Both have very different resources requirements and performance...

> I am not sure the purpose of non-thin vs. thin snapshots is all that different 
> though.
> 
> They are both copy-on-write in a certain sense.
> 
> I think it is the same tool with different characteristics.

That are cases where it's quite valid option to take  old-snap of thinLV and 
it will payoff...

Even exactly in the case you use thin and you want to make sure your temporary 
snapshot will not 'eat' all your thin-pool space and you want to let snapshot die.

Thin-pool still does not support shrinking - so if the thin-pool auto-grows to 
big size - there is not a way for lvm2 to reduce the thin-pool size...

> That's just the sort of thing that in the past I have been keeping track of 
> continuously (in unrelated stuff) such that every mutation also updated the 
> metadata without having to recalculate it...

Would you prefer to spend all you RAM to keep all the mapping information for 
all the volumes and put very complex code into kernel to parse the information 
which is technically already out-of-data in the moment you get the result ??

In 99.9% of runtime you simply don't need this info.

> But the purpose of what you're saying is that the number of uniquely owned 
> blocks by any snapshot is not known at any one point in time.

As long as 'thinLV' (i.e. your snapshot thinLV) is NOT active - there is 
nothing in kernel maintaining its dataset.  You can have lots of thinLV active 
and lots of other inactive.

> Well pardon me for digging this deeply. It just seemed so alien that this 
> thing wouldn't be possible.

I'd say it's very smart ;)

You can use only very small subset of 'metadata' information for individual 
volumes.
> 
> It becomes a rather big enterprise to install thinp for anyone!!!

It's enterprise level software ;)

> Because to get it running takes no time at all!!! But to get it running well 
> then implies huge investment.

In most common scenarios - user knows when he runs out-of-space - it will not 
be 'pleasant' experience - but users data should be safe.

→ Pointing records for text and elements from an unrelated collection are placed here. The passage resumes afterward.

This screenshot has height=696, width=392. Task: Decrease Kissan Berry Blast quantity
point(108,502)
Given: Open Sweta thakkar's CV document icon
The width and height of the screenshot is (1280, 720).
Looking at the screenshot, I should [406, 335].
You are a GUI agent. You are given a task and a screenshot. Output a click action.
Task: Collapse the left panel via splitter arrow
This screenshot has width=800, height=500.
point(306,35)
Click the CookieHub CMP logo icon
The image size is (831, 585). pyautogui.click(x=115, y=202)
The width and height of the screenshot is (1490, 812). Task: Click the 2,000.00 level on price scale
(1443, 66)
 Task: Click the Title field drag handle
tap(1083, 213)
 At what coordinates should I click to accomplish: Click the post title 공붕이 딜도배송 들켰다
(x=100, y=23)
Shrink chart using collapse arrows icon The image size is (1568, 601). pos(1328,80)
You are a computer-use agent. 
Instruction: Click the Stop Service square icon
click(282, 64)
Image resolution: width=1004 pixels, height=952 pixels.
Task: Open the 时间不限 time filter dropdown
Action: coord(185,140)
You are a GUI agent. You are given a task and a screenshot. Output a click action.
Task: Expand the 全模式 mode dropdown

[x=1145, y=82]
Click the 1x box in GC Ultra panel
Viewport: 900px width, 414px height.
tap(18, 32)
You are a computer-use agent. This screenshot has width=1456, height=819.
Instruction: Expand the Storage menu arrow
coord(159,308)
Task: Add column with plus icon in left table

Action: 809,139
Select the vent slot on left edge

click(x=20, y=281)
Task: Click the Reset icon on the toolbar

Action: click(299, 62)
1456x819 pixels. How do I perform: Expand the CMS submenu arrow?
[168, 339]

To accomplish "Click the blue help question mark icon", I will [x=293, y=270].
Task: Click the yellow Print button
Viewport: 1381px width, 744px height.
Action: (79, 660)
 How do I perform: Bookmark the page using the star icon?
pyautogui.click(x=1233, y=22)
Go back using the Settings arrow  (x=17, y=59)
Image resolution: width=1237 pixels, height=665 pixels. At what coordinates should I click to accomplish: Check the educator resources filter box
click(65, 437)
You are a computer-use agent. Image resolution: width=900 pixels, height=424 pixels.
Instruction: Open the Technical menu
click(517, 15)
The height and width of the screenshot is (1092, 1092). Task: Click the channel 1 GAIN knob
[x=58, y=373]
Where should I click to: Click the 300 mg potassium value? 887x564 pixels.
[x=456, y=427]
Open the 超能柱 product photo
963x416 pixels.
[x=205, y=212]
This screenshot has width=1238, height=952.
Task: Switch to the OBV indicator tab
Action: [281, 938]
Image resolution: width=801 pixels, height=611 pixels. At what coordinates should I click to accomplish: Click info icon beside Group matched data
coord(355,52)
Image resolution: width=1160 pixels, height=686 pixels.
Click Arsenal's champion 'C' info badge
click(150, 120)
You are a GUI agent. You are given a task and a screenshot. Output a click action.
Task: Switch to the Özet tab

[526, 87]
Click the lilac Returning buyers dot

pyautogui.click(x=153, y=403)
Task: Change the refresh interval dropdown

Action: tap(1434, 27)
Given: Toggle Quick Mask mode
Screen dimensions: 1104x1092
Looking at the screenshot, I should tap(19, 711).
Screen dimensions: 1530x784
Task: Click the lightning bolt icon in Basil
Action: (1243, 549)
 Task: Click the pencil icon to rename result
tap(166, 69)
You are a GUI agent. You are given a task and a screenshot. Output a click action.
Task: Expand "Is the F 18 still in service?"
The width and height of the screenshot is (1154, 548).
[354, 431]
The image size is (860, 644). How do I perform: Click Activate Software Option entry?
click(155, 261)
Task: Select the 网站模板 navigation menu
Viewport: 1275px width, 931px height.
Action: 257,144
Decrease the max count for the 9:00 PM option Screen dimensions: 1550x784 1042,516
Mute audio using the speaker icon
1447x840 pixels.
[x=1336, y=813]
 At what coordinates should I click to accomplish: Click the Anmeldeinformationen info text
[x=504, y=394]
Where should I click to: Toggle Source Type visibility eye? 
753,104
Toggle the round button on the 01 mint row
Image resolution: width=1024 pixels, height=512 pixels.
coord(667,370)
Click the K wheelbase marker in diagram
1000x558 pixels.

And then it depends how much energy/time/money user wants to put into 
monitoring effort to minimize downtime.

As has been said - disk-space is quite cheap.
So if you monitor and insert your new disk-space in-time  (enterprise...)  you 
have less set of problems - then if you try to fight constantly with 100% full 
thin-pool...

You have still problems even when you have 'enough' disk-space ;)
i.e. you select small chunk-size and you want extend thin-pool data volume 
beyond addressable capacity -  each chunk-size has its final maximum data size....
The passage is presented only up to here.